石油科学通报线上学术论坛第4期:AI与大模型油气领域研究与实践
报告题目:人工智能和大模型在油气田开发领域的探索
报告人:张凯,教授,青岛理工大学
内容简介:近年来,人工智能和大模型迅速发展,在油气田开发领域展现出巨大潜力。在油藏工程中,人工智能可开展数值模拟自动历史拟合,实现智能生产优化,动态调整注采方案以提高采收率。在采油工程中,人工智能赋能举升优化,分析抽油机运行状态、优化参数、降低能耗。未来,大模型与多模态数据(实验、测试、生产动态)的融合,将推动油气开发向智能化、自动化迈进。
报告题目:剩余油分布预测大模型研究
报告人:刘昕,副教授,中国石油大学(华东)
内容简介:构建油藏垂直领域大模型,实现基于元胞自动机的水驱开发油藏剩余油分布预测方法。面向多模态数据挖掘剩余油敏感参数,构建剩余油元胞自动机模型,融合专业知识与油藏数据生成简洁推演规则,开展小样本数据场景下剩余油元胞自动机自动优化研究。该模型以低计算时间复杂度、低计算资源需求,实现高效的剩余油分布动态变化分析,且能够持续自动优化,为油藏潜力挖掘提供快速决策支持。

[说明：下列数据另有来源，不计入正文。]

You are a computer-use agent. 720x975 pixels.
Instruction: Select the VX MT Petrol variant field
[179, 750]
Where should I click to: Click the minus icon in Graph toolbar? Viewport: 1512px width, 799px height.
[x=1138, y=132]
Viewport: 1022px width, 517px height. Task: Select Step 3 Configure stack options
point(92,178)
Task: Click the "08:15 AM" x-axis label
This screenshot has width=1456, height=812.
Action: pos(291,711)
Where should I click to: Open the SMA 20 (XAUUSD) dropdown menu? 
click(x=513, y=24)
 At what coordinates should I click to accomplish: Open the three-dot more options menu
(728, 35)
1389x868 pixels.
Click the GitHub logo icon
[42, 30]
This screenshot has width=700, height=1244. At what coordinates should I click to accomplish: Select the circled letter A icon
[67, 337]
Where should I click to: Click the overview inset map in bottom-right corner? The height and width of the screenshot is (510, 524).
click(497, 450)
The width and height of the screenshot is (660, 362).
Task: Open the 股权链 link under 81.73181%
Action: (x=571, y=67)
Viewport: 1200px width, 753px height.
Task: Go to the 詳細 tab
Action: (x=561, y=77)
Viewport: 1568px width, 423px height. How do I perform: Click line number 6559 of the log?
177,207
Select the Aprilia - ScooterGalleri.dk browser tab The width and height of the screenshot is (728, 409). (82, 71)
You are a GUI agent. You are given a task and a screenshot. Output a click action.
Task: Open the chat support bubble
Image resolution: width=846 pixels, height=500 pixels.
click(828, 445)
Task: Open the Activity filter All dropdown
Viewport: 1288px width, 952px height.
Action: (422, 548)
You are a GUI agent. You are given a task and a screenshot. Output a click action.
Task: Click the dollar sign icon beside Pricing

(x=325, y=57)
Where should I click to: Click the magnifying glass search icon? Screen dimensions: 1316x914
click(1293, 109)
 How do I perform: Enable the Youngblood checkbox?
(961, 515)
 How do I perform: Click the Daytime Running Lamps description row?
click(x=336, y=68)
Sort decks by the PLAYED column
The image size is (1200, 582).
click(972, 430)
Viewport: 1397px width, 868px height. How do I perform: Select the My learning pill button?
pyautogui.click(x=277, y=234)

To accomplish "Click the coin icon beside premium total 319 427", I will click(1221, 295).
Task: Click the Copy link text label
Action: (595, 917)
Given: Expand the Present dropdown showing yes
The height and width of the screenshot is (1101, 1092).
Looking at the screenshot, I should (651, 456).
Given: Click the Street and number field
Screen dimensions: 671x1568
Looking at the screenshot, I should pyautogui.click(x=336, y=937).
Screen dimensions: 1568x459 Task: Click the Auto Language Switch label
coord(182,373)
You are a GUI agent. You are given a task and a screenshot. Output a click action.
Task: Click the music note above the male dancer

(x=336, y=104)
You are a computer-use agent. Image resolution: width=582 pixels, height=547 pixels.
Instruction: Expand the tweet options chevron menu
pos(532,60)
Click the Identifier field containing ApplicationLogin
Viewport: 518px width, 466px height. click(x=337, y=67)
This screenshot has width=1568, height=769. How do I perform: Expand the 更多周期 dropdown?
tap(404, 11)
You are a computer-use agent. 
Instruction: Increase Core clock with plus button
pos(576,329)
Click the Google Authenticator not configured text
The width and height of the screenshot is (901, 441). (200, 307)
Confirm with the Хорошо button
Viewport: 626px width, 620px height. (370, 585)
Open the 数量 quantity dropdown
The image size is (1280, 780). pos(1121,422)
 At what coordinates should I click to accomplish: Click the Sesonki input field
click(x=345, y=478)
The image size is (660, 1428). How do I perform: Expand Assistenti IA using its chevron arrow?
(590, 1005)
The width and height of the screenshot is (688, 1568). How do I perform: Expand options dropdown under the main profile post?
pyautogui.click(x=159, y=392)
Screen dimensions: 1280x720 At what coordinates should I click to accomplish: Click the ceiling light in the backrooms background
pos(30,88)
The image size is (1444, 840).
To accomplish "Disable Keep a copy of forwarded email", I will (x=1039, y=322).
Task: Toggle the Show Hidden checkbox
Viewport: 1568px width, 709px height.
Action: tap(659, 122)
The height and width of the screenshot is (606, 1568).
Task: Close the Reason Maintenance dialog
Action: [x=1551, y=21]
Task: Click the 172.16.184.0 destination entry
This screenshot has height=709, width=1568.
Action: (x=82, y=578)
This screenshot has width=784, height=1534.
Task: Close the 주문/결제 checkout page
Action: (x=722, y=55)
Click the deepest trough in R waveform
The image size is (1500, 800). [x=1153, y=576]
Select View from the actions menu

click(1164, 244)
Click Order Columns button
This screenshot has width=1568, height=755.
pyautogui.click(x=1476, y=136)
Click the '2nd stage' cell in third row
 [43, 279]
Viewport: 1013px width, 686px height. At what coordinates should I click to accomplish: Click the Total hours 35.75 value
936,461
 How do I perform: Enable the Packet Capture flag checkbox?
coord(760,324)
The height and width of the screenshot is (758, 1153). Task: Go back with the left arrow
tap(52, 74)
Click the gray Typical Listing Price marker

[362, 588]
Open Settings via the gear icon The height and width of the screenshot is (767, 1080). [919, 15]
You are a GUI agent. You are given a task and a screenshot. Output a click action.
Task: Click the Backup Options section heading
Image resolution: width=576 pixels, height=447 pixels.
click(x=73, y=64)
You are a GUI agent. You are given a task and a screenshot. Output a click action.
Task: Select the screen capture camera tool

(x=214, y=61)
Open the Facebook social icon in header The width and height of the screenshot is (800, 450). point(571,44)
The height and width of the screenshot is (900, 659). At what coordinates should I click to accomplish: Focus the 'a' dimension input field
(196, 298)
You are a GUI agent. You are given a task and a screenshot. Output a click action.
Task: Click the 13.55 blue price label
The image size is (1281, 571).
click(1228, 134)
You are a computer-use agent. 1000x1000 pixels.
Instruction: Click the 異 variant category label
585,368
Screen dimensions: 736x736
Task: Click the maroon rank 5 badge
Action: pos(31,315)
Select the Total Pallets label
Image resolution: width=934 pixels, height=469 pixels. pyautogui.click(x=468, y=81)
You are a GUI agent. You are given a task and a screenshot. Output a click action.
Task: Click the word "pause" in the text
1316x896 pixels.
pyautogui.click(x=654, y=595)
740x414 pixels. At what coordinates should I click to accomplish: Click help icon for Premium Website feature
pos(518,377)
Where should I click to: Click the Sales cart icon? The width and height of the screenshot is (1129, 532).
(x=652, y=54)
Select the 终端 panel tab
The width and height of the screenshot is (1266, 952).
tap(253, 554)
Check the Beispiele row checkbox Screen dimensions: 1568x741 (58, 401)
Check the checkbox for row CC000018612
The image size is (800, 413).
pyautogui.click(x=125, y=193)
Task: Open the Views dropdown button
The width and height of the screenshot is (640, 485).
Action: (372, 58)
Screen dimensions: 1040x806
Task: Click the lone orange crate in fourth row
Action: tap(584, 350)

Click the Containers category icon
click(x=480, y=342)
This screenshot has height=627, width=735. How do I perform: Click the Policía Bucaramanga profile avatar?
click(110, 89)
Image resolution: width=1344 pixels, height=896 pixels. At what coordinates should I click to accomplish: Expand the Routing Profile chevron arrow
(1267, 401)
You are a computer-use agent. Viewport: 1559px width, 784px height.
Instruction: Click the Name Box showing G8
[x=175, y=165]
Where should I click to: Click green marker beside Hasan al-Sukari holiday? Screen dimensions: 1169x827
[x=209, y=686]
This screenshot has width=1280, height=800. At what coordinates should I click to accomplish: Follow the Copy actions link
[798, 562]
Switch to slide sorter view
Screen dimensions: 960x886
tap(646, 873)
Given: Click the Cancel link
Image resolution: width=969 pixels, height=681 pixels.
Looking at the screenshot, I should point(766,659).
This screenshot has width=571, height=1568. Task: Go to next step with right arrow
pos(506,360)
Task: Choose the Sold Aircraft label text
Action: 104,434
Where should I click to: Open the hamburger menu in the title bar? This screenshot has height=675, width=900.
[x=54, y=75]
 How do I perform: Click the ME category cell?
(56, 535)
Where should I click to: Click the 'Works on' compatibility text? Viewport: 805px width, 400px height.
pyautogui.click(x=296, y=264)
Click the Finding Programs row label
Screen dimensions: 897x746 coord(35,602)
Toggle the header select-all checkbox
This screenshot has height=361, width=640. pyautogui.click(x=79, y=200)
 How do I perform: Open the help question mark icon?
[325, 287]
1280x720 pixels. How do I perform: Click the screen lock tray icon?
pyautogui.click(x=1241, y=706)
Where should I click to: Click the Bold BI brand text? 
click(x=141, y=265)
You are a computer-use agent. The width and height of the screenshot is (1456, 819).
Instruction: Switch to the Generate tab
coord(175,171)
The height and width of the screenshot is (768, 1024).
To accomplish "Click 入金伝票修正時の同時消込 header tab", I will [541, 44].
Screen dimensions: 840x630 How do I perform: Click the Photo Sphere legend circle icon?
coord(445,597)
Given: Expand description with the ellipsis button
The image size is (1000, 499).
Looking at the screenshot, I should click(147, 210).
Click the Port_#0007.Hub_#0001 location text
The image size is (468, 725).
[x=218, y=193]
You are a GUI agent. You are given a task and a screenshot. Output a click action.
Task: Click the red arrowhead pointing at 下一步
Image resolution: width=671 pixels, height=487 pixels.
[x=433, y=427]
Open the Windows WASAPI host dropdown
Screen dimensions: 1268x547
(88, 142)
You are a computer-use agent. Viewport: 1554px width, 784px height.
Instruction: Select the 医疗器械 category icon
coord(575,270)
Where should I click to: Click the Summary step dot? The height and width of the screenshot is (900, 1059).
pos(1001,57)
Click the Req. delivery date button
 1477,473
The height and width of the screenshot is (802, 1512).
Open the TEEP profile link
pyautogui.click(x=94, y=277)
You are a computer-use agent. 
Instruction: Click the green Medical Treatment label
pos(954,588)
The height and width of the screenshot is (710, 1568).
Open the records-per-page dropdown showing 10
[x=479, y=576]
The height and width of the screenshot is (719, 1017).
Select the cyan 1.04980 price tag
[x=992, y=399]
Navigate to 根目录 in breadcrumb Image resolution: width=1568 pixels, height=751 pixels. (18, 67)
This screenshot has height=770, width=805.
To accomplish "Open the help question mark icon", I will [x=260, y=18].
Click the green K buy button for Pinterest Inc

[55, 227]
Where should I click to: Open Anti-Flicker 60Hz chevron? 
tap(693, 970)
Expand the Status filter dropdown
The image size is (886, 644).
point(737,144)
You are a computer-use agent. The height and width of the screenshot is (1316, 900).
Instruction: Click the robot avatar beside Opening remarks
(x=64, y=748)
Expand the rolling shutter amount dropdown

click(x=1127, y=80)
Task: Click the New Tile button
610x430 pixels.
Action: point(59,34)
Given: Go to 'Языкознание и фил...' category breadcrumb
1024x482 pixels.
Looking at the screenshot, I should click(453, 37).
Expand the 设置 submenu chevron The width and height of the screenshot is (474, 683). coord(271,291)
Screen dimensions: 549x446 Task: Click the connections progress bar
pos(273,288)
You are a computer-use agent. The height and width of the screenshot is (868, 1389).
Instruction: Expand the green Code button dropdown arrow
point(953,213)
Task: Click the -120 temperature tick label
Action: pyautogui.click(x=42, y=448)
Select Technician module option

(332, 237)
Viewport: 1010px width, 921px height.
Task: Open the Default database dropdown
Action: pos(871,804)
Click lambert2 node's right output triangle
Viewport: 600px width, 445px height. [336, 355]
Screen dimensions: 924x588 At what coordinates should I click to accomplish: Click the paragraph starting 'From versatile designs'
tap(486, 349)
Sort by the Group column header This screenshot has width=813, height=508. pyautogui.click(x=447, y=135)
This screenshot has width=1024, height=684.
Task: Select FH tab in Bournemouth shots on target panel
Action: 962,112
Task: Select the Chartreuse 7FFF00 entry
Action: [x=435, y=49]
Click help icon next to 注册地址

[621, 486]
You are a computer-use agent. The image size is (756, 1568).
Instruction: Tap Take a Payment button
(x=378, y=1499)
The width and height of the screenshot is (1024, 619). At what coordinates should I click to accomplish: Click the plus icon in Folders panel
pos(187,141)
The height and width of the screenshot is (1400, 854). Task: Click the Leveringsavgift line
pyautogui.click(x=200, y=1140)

报告题目:面向勘探开发大数据及地质油藏场景的大模型研发与应用
报告人:龚斌,教授,中国地质大学(武汉)
内容简介:围绕大模型在勘探开发领域的深度应用,从数据、算法、多个场景角度,报告并演示团队在研发和应用层面的最新进展。重点强调以地质工程一体化数据/文档/知识融合为基础,在建模数模物理引擎与人工智能算法引擎的驱动下,通过标准智能体框架,构建高度便捷、自动化、智能化的专业领域场景,实现云原生平台下的整体应用。